Palantir's edge also extends beyond its technology and into its go-to-market strategy. With its AI boot camps, the company can use AIP to help solve a potential customer's actual problem within five days based on their actual data. That's a huge selling point, which dramatically reduces friction and shrinks sales cycles.

Given the wide breadth of use cases for AIP and with basically no competition, Palantir has a huge and growing runway.

The bear case

The bear case for Palantir starts with the company's valuation. The stock has been on a remarkable run the past few years, as its revenue growth has accelerated for 10 straight quarters. However, that run has bumped its valuation up to a forward price-to-earnings (P/E) ratio surpassing 111 times and a forward price-to-sales (P/S) multiple of nearly 49 times based on current-year analyst estimates. While its valuation has actually come down a lot this year, that's still a very hefty multiple, which could cap the stock's upside.

However, valuation is not the only bearish argument against the stock. The company's government business is booming, but government spending is notoriously lumpy. Meanwhile, the company has close ties to the Trump administration, and a political shift in the White House could stall growth with its largest customer. At the same time, the company has benefited from commercial customers playing catch-up in AI. If this proves to be a pull-forward in demand, growth could slow.

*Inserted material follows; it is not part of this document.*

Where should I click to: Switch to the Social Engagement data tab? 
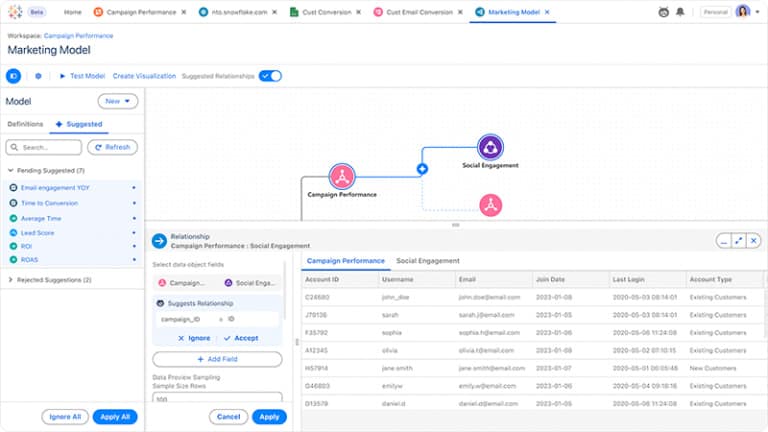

And while Palantir faces little competition today, it could face a lot more in the future as the market shifts toward agentic AI. Companies like ServiceNow and Salesforce are working to become the master records of organizations' data, while, in the longer term, cloud providers could build a layer that challenges the value proposition of Palantir's ontology. Palantir essentially acts as a bridge between data and workflow, and there is no guarantee that this layer won't become more commoditized over time.

The verdict

I think Palantir has the opportunity to become one of the largest companies in the world, as platforms that sit at the center of how systems operate have historically created immense value for the companies that own them; just look at Microsoft, Apple, and Alphabet. Meanwhile, building a competing ontology layer is easier said than done -- that's why Palantir currently doesn't have any real competition in the space. That said, the stock is expensive and not without its risks. As such, I prefer it on a pullback.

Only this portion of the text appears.